Training hyper-parameters:

• lr -- the learning rates for the agents' parameters (it might be useful to have Sender's learning rate lower, as Receiver has to adjust to the changes in Sender) (default: 1e-1).
• optimizer -- selects the optimizer (adam/adagrad/sgd, defaults to Adam).
• no_cuda -- disable usage of CUDA even if it is available (by default, CUDA is used if present).
• train_mode -- whether Gumbel-Softmax (gs) or Reinforce-based (rf) training is used (default: gs). If Reinforce is specified, then both Sender and Receiver sample their outputs and the 0-1 accuracy of the Receiver label compared to the gold one is optimized. In case of Gumbel-Softmax relaxation, Receiver is deterministic and the optimized loss is cross-entropy.

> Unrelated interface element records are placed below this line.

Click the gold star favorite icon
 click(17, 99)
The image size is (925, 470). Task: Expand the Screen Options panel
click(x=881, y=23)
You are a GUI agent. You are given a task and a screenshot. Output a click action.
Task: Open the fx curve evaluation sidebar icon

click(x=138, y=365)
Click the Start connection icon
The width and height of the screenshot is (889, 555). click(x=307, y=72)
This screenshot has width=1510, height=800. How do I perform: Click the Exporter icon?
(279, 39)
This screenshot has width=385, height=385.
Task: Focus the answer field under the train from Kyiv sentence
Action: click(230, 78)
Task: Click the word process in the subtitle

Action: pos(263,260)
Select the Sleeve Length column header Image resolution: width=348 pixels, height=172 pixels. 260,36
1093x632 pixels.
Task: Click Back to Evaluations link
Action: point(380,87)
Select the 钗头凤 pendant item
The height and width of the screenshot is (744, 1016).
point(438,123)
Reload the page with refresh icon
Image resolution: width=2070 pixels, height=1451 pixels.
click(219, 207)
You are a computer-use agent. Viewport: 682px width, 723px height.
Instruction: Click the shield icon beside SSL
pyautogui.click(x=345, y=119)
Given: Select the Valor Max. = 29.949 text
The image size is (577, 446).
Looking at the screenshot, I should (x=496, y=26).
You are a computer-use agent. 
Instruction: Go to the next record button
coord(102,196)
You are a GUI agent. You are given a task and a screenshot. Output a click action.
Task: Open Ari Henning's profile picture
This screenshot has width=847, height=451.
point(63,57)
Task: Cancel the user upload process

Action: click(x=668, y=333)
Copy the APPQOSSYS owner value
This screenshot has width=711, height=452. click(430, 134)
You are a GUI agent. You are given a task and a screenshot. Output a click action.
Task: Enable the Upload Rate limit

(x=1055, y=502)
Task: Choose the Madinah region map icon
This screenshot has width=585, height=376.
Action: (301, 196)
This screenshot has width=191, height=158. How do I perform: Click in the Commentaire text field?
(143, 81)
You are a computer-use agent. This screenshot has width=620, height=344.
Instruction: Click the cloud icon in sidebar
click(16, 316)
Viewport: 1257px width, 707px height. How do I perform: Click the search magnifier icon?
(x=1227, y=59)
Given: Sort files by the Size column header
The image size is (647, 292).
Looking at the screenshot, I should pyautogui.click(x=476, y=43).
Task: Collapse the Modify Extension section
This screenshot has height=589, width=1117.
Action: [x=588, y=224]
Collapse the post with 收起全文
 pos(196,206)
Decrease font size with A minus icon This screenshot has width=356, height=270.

• sender_entropy_coeff/receiver_entropy_coeff -- if Reinforce is used, the regularisation coefficients for the entropy term in the loss (default: 1e-2).
• temperature -- if Gumbel-Softmax is used, temperature parameter (default: 1.0)
• n_epochs -- number of training epochs (default: 10).
• batch_size -- size of a batch. Note that it will be capped by dataset size (e.g., if the training dataset has 1000 rows, batch cannot be larger than 1000) (default: 32).